## Task brief
A word-for-word repeat of the records below is what this calls for.

[Pixel coordinate grounding data]

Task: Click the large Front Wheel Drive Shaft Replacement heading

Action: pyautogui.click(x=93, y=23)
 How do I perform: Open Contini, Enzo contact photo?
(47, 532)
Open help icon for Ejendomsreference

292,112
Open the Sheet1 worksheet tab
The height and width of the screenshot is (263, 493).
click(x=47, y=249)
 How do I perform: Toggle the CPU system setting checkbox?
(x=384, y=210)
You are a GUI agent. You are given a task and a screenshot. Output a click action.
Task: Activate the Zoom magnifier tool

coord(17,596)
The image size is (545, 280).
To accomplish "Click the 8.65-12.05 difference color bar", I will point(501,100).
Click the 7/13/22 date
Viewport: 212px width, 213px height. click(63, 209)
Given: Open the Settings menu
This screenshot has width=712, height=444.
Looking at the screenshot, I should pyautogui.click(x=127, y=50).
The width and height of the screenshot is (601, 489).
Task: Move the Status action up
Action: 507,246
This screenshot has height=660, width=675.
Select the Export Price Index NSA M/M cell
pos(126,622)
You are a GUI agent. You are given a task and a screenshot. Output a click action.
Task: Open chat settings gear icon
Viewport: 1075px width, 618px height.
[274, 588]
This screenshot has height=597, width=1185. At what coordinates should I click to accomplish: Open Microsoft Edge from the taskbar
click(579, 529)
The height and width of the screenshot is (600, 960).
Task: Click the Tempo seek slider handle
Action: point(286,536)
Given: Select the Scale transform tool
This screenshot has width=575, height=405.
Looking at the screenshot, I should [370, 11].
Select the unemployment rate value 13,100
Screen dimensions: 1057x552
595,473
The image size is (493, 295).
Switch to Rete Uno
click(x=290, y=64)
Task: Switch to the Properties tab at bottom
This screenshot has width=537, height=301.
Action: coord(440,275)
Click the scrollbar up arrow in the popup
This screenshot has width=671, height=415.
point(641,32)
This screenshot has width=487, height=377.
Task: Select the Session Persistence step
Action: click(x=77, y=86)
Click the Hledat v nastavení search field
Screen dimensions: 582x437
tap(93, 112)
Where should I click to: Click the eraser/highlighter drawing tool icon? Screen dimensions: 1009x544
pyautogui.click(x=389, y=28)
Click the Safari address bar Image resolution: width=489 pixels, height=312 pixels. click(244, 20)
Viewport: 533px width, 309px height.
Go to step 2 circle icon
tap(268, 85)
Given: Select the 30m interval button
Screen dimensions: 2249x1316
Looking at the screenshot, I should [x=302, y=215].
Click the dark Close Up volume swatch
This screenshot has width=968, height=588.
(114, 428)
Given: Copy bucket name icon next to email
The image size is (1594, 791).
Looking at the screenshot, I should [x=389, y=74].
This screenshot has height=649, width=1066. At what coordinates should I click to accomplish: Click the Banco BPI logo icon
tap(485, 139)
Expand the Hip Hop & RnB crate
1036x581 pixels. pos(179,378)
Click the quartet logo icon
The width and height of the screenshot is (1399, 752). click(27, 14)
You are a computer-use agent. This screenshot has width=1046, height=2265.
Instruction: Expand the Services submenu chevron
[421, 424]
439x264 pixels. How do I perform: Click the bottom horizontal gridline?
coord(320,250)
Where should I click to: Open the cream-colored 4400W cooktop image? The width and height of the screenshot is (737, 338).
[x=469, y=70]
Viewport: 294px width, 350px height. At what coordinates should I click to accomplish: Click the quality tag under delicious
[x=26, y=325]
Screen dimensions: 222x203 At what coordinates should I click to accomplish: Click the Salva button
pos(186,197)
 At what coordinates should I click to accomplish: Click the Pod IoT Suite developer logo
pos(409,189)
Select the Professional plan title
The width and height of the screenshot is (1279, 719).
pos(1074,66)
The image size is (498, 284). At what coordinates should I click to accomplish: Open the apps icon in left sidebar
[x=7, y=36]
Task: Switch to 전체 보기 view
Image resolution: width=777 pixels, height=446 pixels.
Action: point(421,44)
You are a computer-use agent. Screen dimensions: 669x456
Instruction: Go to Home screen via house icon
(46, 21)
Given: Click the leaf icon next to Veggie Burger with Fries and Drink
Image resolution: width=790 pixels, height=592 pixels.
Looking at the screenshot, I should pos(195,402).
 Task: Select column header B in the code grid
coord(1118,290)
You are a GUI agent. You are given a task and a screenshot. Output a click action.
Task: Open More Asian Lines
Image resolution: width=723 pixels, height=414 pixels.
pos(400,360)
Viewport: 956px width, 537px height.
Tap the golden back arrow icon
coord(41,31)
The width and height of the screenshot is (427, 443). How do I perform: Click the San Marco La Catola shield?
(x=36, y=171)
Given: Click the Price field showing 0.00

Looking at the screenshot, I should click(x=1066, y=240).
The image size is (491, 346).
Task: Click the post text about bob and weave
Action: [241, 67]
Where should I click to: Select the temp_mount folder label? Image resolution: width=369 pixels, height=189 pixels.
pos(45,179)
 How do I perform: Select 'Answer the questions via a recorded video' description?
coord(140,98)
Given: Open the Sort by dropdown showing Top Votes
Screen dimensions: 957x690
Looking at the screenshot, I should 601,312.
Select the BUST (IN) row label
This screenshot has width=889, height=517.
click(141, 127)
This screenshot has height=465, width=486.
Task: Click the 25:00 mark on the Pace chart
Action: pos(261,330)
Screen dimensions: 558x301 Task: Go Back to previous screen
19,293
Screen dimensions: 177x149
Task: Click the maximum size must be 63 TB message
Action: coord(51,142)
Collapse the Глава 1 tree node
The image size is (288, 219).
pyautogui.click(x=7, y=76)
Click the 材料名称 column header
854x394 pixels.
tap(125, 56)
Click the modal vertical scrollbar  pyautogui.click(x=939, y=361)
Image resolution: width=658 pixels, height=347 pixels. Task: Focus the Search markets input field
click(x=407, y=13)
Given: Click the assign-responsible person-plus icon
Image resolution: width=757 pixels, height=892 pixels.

## Expected answer
Task: Click the large Front Wheel Drive Shaft Replacement heading

Action: pyautogui.click(x=93, y=23)
 How do I perform: Open Contini, Enzo contact photo?
(47, 532)
Open help icon for Ejendomsreference

292,112
Open the Sheet1 worksheet tab
The height and width of the screenshot is (263, 493).
click(x=47, y=249)
 How do I perform: Toggle the CPU system setting checkbox?
(x=384, y=210)
You are a GUI agent. You are given a task and a screenshot. Output a click action.
Task: Activate the Zoom magnifier tool

coord(17,596)
The image size is (545, 280).
To accomplish "Click the 8.65-12.05 difference color bar", I will point(501,100).
Click the 7/13/22 date
Viewport: 212px width, 213px height. click(63, 209)
Given: Open the Settings menu
This screenshot has width=712, height=444.
Looking at the screenshot, I should pyautogui.click(x=127, y=50).
The width and height of the screenshot is (601, 489).
Task: Move the Status action up
Action: 507,246
This screenshot has height=660, width=675.
Select the Export Price Index NSA M/M cell
pos(126,622)
You are a GUI agent. You are given a task and a screenshot. Output a click action.
Task: Open chat settings gear icon
Viewport: 1075px width, 618px height.
[274, 588]
This screenshot has height=597, width=1185. At what coordinates should I click to accomplish: Open Microsoft Edge from the taskbar
click(579, 529)
The height and width of the screenshot is (600, 960).
Task: Click the Tempo seek slider handle
Action: point(286,536)
Given: Select the Scale transform tool
This screenshot has width=575, height=405.
Looking at the screenshot, I should [370, 11].
Select the unemployment rate value 13,100
Screen dimensions: 1057x552
595,473
The image size is (493, 295).
Switch to Rete Uno
click(x=290, y=64)
Task: Switch to the Properties tab at bottom
This screenshot has width=537, height=301.
Action: coord(440,275)
Click the scrollbar up arrow in the popup
This screenshot has width=671, height=415.
point(641,32)
This screenshot has width=487, height=377.
Task: Select the Session Persistence step
Action: click(x=77, y=86)
Click the Hledat v nastavení search field
Screen dimensions: 582x437
tap(93, 112)
Where should I click to: Click the eraser/highlighter drawing tool icon? Screen dimensions: 1009x544
pyautogui.click(x=389, y=28)
Click the Safari address bar Image resolution: width=489 pixels, height=312 pixels. click(244, 20)
Viewport: 533px width, 309px height.
Go to step 2 circle icon
tap(268, 85)
Given: Select the 30m interval button
Screen dimensions: 2249x1316
Looking at the screenshot, I should [x=302, y=215].
Click the dark Close Up volume swatch
This screenshot has width=968, height=588.
(114, 428)
Given: Copy bucket name icon next to email
The image size is (1594, 791).
Looking at the screenshot, I should [x=389, y=74].
This screenshot has height=649, width=1066. At what coordinates should I click to accomplish: Click the Banco BPI logo icon
tap(485, 139)
Expand the Hip Hop & RnB crate
1036x581 pixels. pos(179,378)
Click the quartet logo icon
The width and height of the screenshot is (1399, 752). click(27, 14)
You are a computer-use agent. This screenshot has width=1046, height=2265.
Instruction: Expand the Services submenu chevron
[421, 424]
439x264 pixels. How do I perform: Click the bottom horizontal gridline?
coord(320,250)
Where should I click to: Open the cream-colored 4400W cooktop image? The width and height of the screenshot is (737, 338).
[x=469, y=70]
Viewport: 294px width, 350px height. At what coordinates should I click to accomplish: Click the quality tag under delicious
[x=26, y=325]
Screen dimensions: 222x203 At what coordinates should I click to accomplish: Click the Salva button
pos(186,197)
 At what coordinates should I click to accomplish: Click the Pod IoT Suite developer logo
pos(409,189)
Select the Professional plan title
The width and height of the screenshot is (1279, 719).
pos(1074,66)
The image size is (498, 284). At what coordinates should I click to accomplish: Open the apps icon in left sidebar
[x=7, y=36]
Task: Switch to 전체 보기 view
Image resolution: width=777 pixels, height=446 pixels.
Action: point(421,44)
You are a computer-use agent. Screen dimensions: 669x456
Instruction: Go to Home screen via house icon
(46, 21)
Given: Click the leaf icon next to Veggie Burger with Fries and Drink
Image resolution: width=790 pixels, height=592 pixels.
Looking at the screenshot, I should pos(195,402).
 Task: Select column header B in the code grid
coord(1118,290)
You are a GUI agent. You are given a task and a screenshot. Output a click action.
Task: Open More Asian Lines
Image resolution: width=723 pixels, height=414 pixels.
pos(400,360)
Viewport: 956px width, 537px height.
Tap the golden back arrow icon
coord(41,31)
The width and height of the screenshot is (427, 443). How do I perform: Click the San Marco La Catola shield?
(x=36, y=171)
Given: Click the Price field showing 0.00

Looking at the screenshot, I should click(x=1066, y=240).
The image size is (491, 346).
Task: Click the post text about bob and weave
Action: [241, 67]
Where should I click to: Select the temp_mount folder label? Image resolution: width=369 pixels, height=189 pixels.
pos(45,179)
 How do I perform: Select 'Answer the questions via a recorded video' description?
coord(140,98)
Given: Open the Sort by dropdown showing Top Votes
Screen dimensions: 957x690
Looking at the screenshot, I should 601,312.
Select the BUST (IN) row label
This screenshot has width=889, height=517.
click(141, 127)
This screenshot has height=465, width=486.
Task: Click the 25:00 mark on the Pace chart
Action: pos(261,330)
Screen dimensions: 558x301 Task: Go Back to previous screen
19,293
Screen dimensions: 177x149
Task: Click the maximum size must be 63 TB message
Action: coord(51,142)
Collapse the Глава 1 tree node
The image size is (288, 219).
pyautogui.click(x=7, y=76)
Click the 材料名称 column header
854x394 pixels.
tap(125, 56)
Click the modal vertical scrollbar  pyautogui.click(x=939, y=361)
Image resolution: width=658 pixels, height=347 pixels. Task: Focus the Search markets input field
click(x=407, y=13)
Given: Click the assign-responsible person-plus icon
Image resolution: width=757 pixels, height=892 pixels.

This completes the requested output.